Several studies commissioned by Mali’s government over the past decade or so suggest food insecurity patterns in the Sahel-region nation have shifted, explained EAS head Mary Diallo.
“(It) is no longer a rural … problem only. It’s now a matter of general poverty affecting rural and urban regions,” she said. “This is why we expanded the scope of the Early Alert System to all parts of Mali.”
Among other issues, the service looks at how people are migrating within the impoverished country’s borders, a growing trend that some national experts link to climate change pressures. Rural farmers in drought-hit areas are finding it harder to produce enough to feed their families, and moving – temporarily or permanently - can be a way to generate additional income.
As highlighted by the EAS, young people increasingly are moving to big cities and traditional gold mining areas in hopes of earning money to sustain relatives back home in their villages.

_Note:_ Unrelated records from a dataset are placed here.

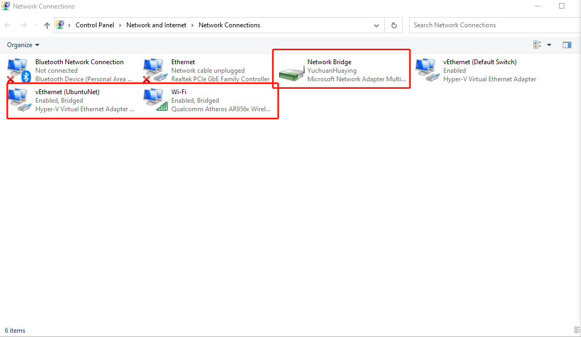Image resolution: width=581 pixels, height=337 pixels.
Task: Select the Network Bridge icon
Action: [x=292, y=72]
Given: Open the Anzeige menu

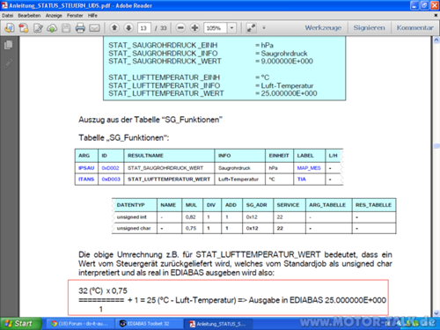Looking at the screenshot, I should point(54,16).
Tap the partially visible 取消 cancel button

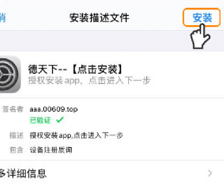(3, 17)
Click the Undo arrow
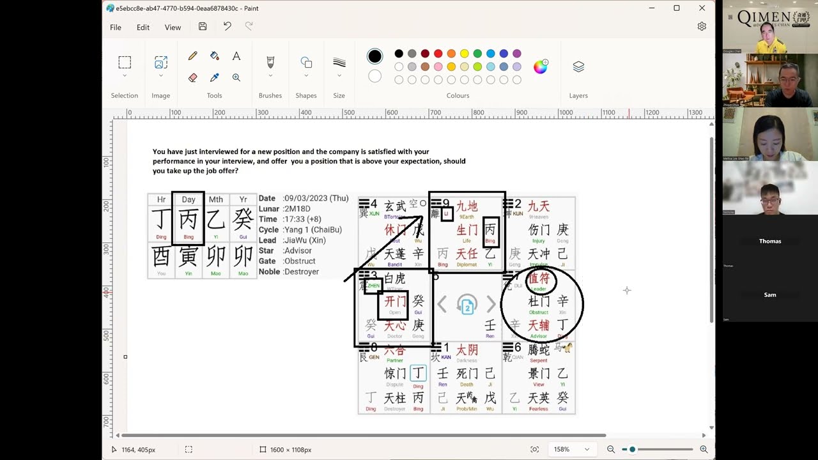The height and width of the screenshot is (460, 818). (x=227, y=27)
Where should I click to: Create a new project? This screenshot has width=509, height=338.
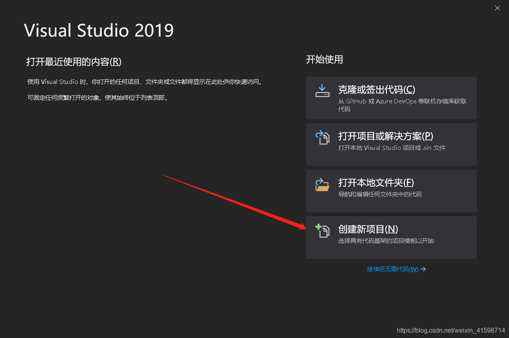(391, 237)
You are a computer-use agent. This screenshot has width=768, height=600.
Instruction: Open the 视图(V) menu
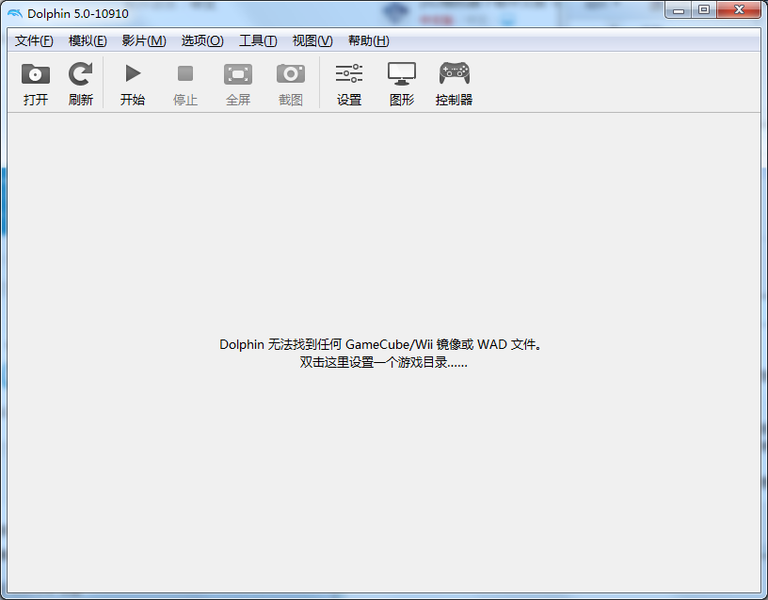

Migration within national borders is increasingly recognized internationally as a form of adaptation to climate pressures.
Landlocked Mali is one of the world’s poorest countries. About 75 percent of the population earns less than $2 a day, and about 50 percent earn less than $1.25 a day. While only around 4 percent of the country’s land area is used for crops, four-fifths of the workforce is involved in small-scale farming, herding or fishing.
The bulletins produced by EAS, usually on a monthly basis, are now available on the internet, and are distributed to many agencies, including Mali government offices and NGOs. The service’s bulletins cover a range of activities connected with food and nutrition.
According to a bulletin in January, which covered the period between late November and early December, many families were bringing in food from the first harvest, and some cereal banks were having trouble selling their remaining stocks of grain.
Listeners were also told that the World Food Programme distributed 409,579 tonnes of grain in the northern regions of Timbuktu, Kayes and Gao, where some people were in need of food assistance.
MAKING GOOD DECISIONS
Users say the radio and television tipoffs are crucial to helping them make good decisions.
Sali Samake, a farmer from Tamala village in the south of Mali, said she particularly valued the Early Alert System’s warnings about crop dangers.
“When the swarms of grasshoppers or birds which destroy crops appear somewhere in the country, we are informed through the bulletins, and we prepare to protect our crops”, she said.
And Bassa Diane, a food security expert at the country’s Food Security Commission, said the reports were vital for her agency’s planning efforts.
“Every year we supply with grain many communities facing food shortages in Mali. The Early Alert System forecasts allow us to achieve that mission”, Diane said. “On the basis of the bulletins we plan food distribution throughout the country.”
The Early Alert System also provides news relating to medical issues, a reflection of how food insecurity can harm people’s health. And it focuses heavily on cattle rearing, which a large share of Mali’s 14 million people depend on for their livelihood. Bulletins regularly report on the availability of fodder and water, and the movement of herds around the country.
Information is gathered from public services, local authorities and civil society organisations, and then processed in Bamako.
The EAS reports, broadcast on public media, are also distributed to national authorities, aid groups and international agencies like the WFP, so they can act quickly to prevent food emergencies and malnutrition in areas where harvests have been poor.
In 2010, Mali’s Food Security Commission used the EAS forecasts to distribute grain in more than 30 municipalities affected by food shortages. The commission also distributed fodder and water to animals in northern regions where livestock were dying, said Ogoyo Dolo, an internal evaluator for the EAS service.
Soumaila T. Diarra is a freelance journalist based in Mali. This story is part of a series supported by the Climate and Development Knowledge Network.